Texto para leer:

#####

Saturday, February 23, 2013

Añoranza por mi tierra


Por Ana Salazar Cabarcos 

Cierro los ojos y claramente puedo escuchar al gallo, valentón, henchir los pulmones de aire para anunciar un amanecer más; es un llamado al sol que alimenta a las milpas, a las mujeres que huelen  a flores del campo para que alisten la masa y hagan tortillas y atole. El cielo es el más azul que pueda existir, y los niños corriendo entre la yerba se confunden con las mariposas y libélulas, que besan y abrazan a las flores.
Abro los ojos y estoy aquí, lejos de mi tierra, de mi pueblo que es ahora parte de los sueños.
A menudo me gusta ir al Este de Los Ángeles a buscar a los vendedores de elotes, que en un simple carrito de súper mercado, llevan a cuestas uno de los olores y sabores más tradicionales de México. Cómo olvidar a los eloteros afuera de las iglesias y panaderías, envueltos en humeante cortina de vapor de maíz  poniendo a los elotes con maestría el traje de novia; vestido de blanca  mayonesa, capa de queso y para darles un poco de color, una salpicada de chile piquín, como si se tratara de una diminuta lluvia de claveles.

#####

Descripción del ejercicio: Sigue escribiendo el texto sobre la añoranza por la tierra natal a partir de su última oración.

Líneas de datos:

#####

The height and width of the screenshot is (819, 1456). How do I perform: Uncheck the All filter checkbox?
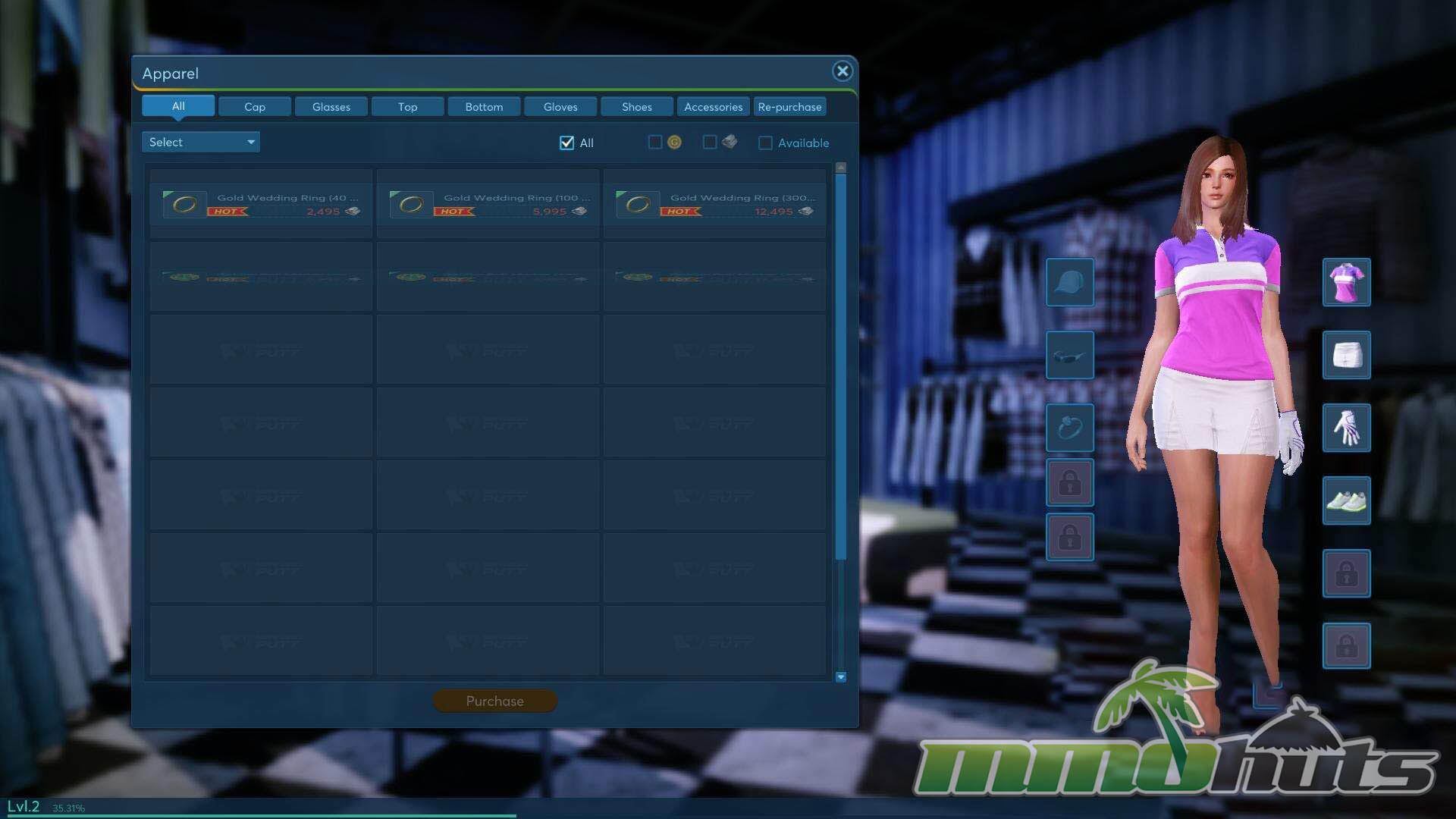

#####

Respuesta:
Las fresas, las naranjas, los limones que se recogen día con día en los campos de cultivo y van barnizados con las notas musicales del “Cielito lindo”; que bien recomienda cantar en vez de llorar, porque sólo así, cantando, se pueden alegrar unos corazones que anhelan volver algún día al lugar que huele a tierra fresca, en donde los ríos se deslizan rumorando entre las montañas, a donde los árboles crecen muy altos y se abrazan entre sí como hermanos; a donde se quedaron los padres, los abuelos…nuestra infancia.
De vez en cuando nos reunimos los amigos, abrazamos a la guitarra como para bailar un tango y cantamos desgarrando las gargantas, como si nuestro canto; que no necesita visa, pudiera atravesar la frontera y llegar hasta donde están nuestros pensamientos.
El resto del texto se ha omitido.